Pour les retailers et les marques, il est impossible de passer à côté de l’opportunité que représente le Social Commerce. « Il faut aller à la rencontre des consommateurs là où ils se trouvent », soutient Emilie Benoit-Vernay, Head of Southern Europe Expansion chez Shopify qui propose ses services support à des millions d’entreprises dans 175 pays pour créer leur site e-commerce. « Les indépendants et les artistes l’ont bien compris. Ils s’emparent des réseaux sociaux pour vendre leurs créations en direct. Les petites marques digitales, celles que l’on regroupe sous le nom de Digital Native Vertical Brands (DNVB) investissent ce créneau. Quant aux enseignes, elles s’en servent pour élargir leur zone de chalandise ». En France, les acteurs les plus actifs en social commerce sont les DNVB : c’est le cas de Pure Pills (produits d’entretien éco-responsables) et de Oh My Cream (beauté), entre autres. Ces marques ont investi ce mode de communication et de vente, par proximité culturelle autant que par intérêt commercial. 

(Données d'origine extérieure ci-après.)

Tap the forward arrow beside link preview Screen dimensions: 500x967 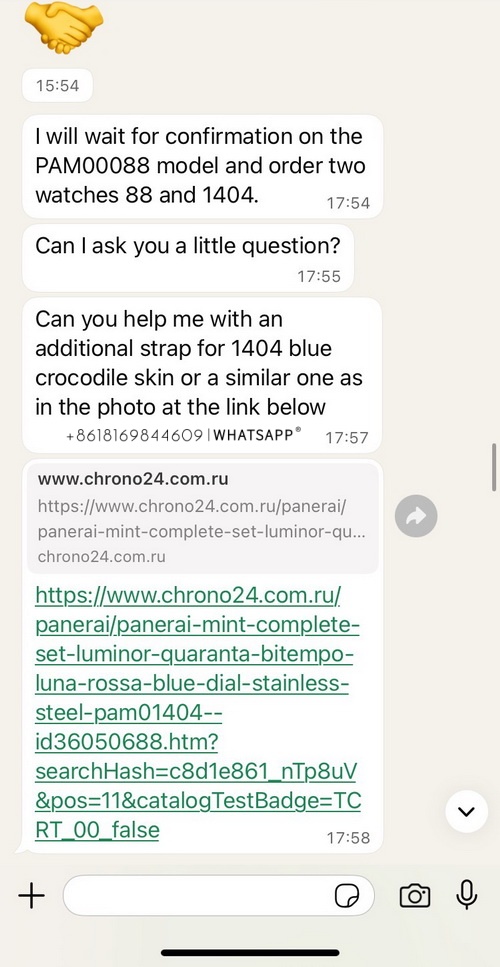pyautogui.click(x=416, y=516)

Pour les retailers plus traditionnels, l’enjeu est de savoir s’adapter à ces écosystèmes qui développent des styles et des codes de communication parfois opposés (vidéos réalistes et très rapides sur TikTok, photos sophistiquées sur Instagram) mais aussi des fonctionnalités de paiement de plus en plus intégrées et éclectiques. Si tous les réseaux sociaux veulent aller vers un système de “check-out” intégré, à ce jour en Europe, ils proposent essentiellement des liens qui redirigent vers la page produit du marchand, qu’il soit indépendant, grande marque ou enseigne avec une option d’achat immédiate. Pour réaliser la transaction, le retailer s’appuie sur les solutions clés en main fournies par les partenaires e-commerce de ces mêmes réseaux sociaux, comme par exemple Shopify, partenaire de Facebook, Instagram, Pinterest et TikTok. Ce spécialiste de la création de sites Web facilite le passage du e-commerce au Social Commerce : ses solutions intègrent les catalogues des vendeurs sur les boutiques des réseaux sociaux (Facebook Shops, Instagram Shopping), synchronisent les stocks et proposent divers moyens de paiement. 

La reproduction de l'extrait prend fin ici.